Head digitization was collected with a Polhemus ISOTRAK device (Colchester, Vermont, USA). A minimum of 500 points on the scalp were logged relative to the positions of the three fiducial points (LPA, RPA, NAS). Individual anatomical data was acquired via magnetic resonance imaging (MRI) (3T Achieva scanner; Philips, Eindhoven, the Netherlands) with an MPRAGE sequence covering the whole head at 1mm3 resolution. MRIs were either measured at the SPMIC or at the Birmingham University Imaging Centre (BUIC).
For 17 of the included subjects (23), eye tracking (Eyelink 1000 Plus, SR Research, Ontario, Canada) was recorded on a separate Computer provided by the manufacturer at a sampling rate of 2000 Hz. The data was additionally written into 3 analog input channels of the MEG system via the EyeLink Analog Card. The eye tracker was used in remote mode tracking the pupil and corneal reflection with a 16mm lens. It was calibrated and validated using 13 points on 80% of the screen, which contained all of the task relevant information.
Analysis of Reaction Times
We defined reaction time (RT) as the time to the first response after onset of the word-cue (Fig. 1d, bottom-row). All RTs faster than 200ms were considered implausible and discarded from further analysis. Additionally RTs that were 2.5 standard deviations above the mean RT were discarded. The means of remaining RTs were then tested statistically. To account for the non-normal distribution of RTs 33, all statistical tests are also reported for log-transformed RTs.
Preprocessing of Neural Data
The data was preprocessed in MATLAB 2015a (MathWorks) with a combination of functions from the Fieldtrip toolbox for EEG/MEG analysis 34 and custom written scripts.

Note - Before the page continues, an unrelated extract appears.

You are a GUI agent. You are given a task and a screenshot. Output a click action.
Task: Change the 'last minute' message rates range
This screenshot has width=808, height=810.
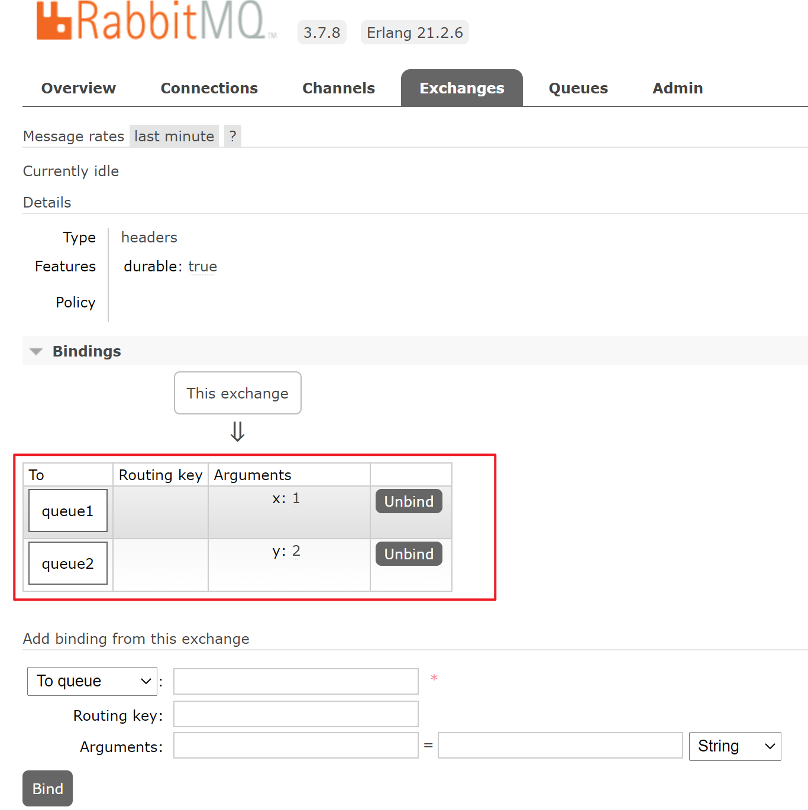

For the sensor level analysis, the 3rd order gradiometer correction was first applied, then the continuous recording was filtered with a Butterworth IIR filter of 4th order with a stopband of 49.5 to 50.5 and its harmonics (99.5 - 100.5, 149.5 - 150.5, 199.5 - 200.5, and 249.5 - 250.5) to reduce the line noise artifact. Additionally the data was filtered with a stopband of 59 – 60 to attenuate noise with a center frequency of 59.5 Hz.
Subsequently, the data was segmented into trials that started 1.5 seconds prior to video-onset and ended 7.5 seconds after video-onset at encoding. Trials at retrieval started 1.5 seconds prior to the onset of the word-cue and ended 5 seconds after onset of the word-cue. If available, the dataset was combined with the downsampled and segmented trials from the eye tracking.
To remove activity from eye blinks and noise, and to detect heartbeats, Independent Component Analysis (ICA) was used 35. For the computation of the ICA unmixing matrix, trials containing coarse artifacts or showing strong muscle activity were heuristically excluded. Additionally, the data was downsampled to 250 Hz and cut to 1 second-long segments; the obtained unimxing matrix was then applied to all original trials.
When possible, we compared independent components with the eye tracking data; we removed those components that picked up eye-blinks or eye-movement related activity. Additional components that picked up electrical noise were removed from the data. A copy of components which contained a clear R-wave of the QRS complex in a heartbeat was stored for later peak-detection and regression. All remaining components were projected back to a channel representation.
Finally, all data was inspected visually and trials containing artifacts were removed from later analysis.
After visual inspection, 84.26 % (S.D. = 8.29 %) of trials remained.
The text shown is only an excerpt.